Shown below is a listing with pictures; reproduce exactly, and only, the lines between the ones containing "Screen dimensions: 646x553" and "You are a GUI", inclusive, leaving the pictures out.
[Records supplied]
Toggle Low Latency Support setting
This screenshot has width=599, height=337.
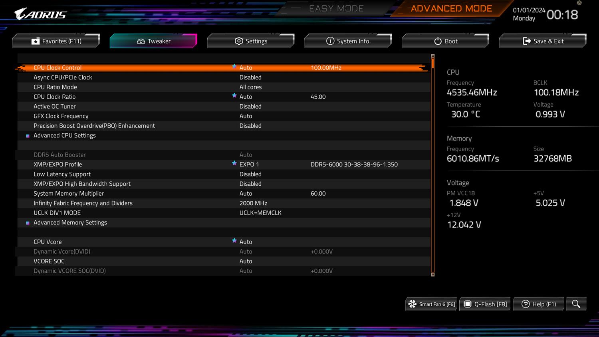pyautogui.click(x=250, y=174)
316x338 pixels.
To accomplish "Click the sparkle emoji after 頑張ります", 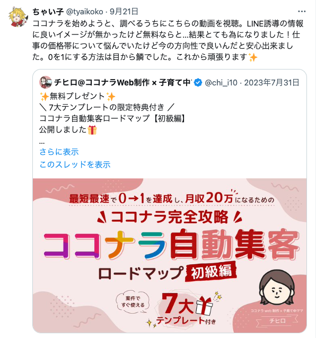I will [253, 57].
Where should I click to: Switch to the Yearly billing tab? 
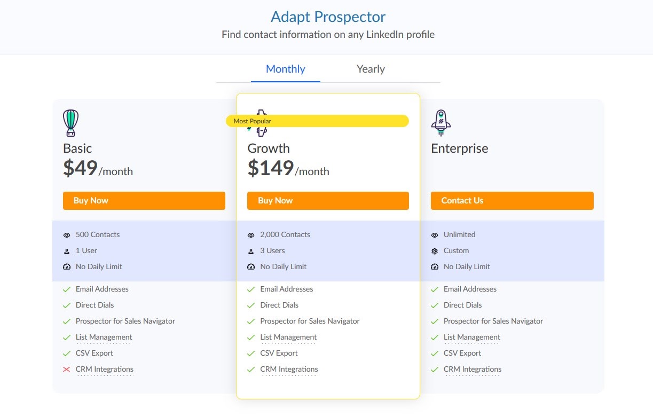[x=371, y=69]
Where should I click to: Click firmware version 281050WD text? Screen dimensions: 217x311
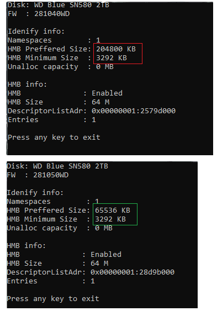click(51, 175)
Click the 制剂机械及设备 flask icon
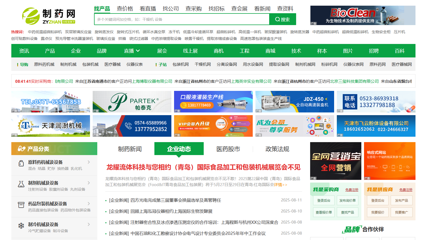This screenshot has height=240, width=426. tap(21, 184)
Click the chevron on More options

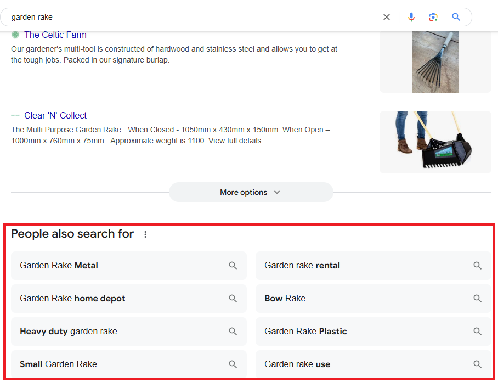click(x=277, y=192)
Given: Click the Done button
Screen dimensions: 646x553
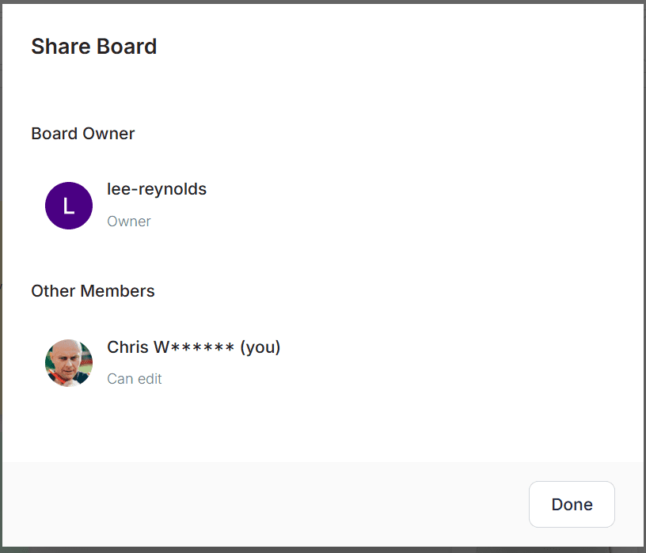Looking at the screenshot, I should coord(572,505).
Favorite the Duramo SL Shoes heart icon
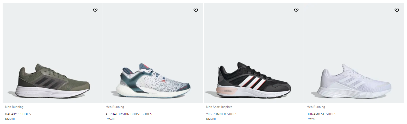407x124 pixels. [397, 10]
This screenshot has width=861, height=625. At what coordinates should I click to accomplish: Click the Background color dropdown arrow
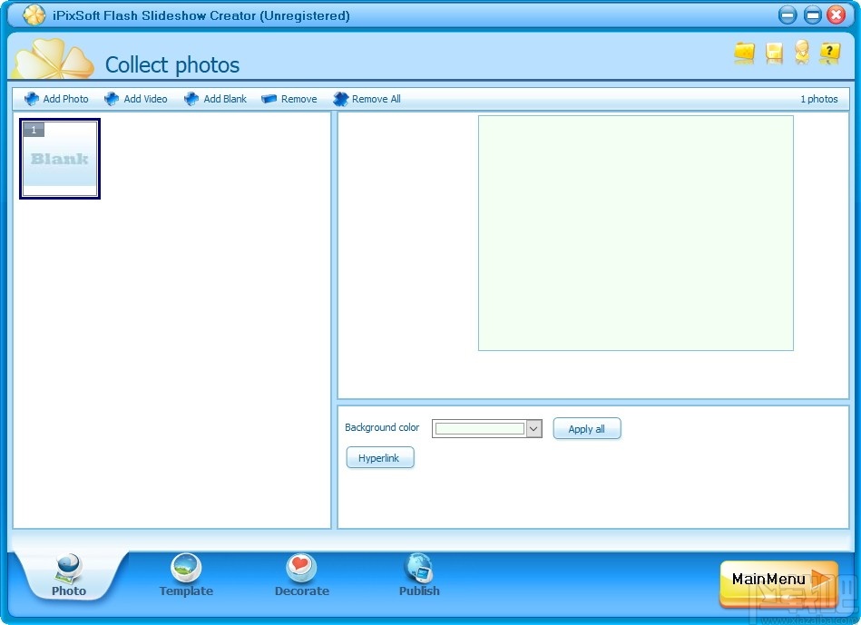533,428
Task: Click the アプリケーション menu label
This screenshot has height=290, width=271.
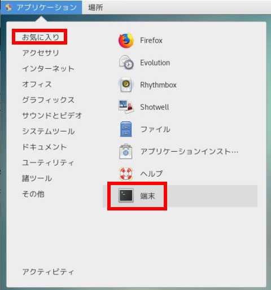Action: (46, 7)
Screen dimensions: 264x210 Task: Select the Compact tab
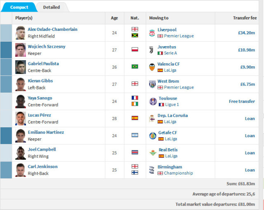click(x=19, y=7)
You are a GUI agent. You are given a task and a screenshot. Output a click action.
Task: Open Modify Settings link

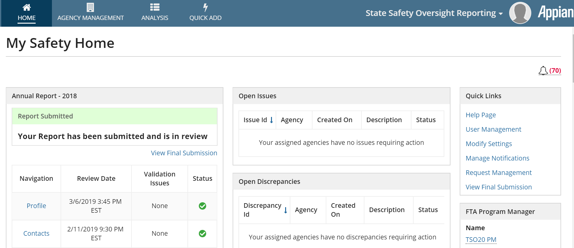coord(489,144)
[/Records supplied]
Answer to this exercise:
Screen dimensions: 646x553
Looking at the screenshot, I should coord(572,505).
Favorite the Duramo SL Shoes heart icon
407x124 pixels. [397, 10]
This screenshot has width=861, height=625. At what coordinates should I click to accomplish: Click the Background color dropdown arrow
533,428
Task: Click the アプリケーション menu label
This screenshot has height=290, width=271.
Action: (46, 7)
Screen dimensions: 264x210 Task: Select the Compact tab
click(x=19, y=7)
You are a GUI agent. You are given a task and a screenshot. Output a click action.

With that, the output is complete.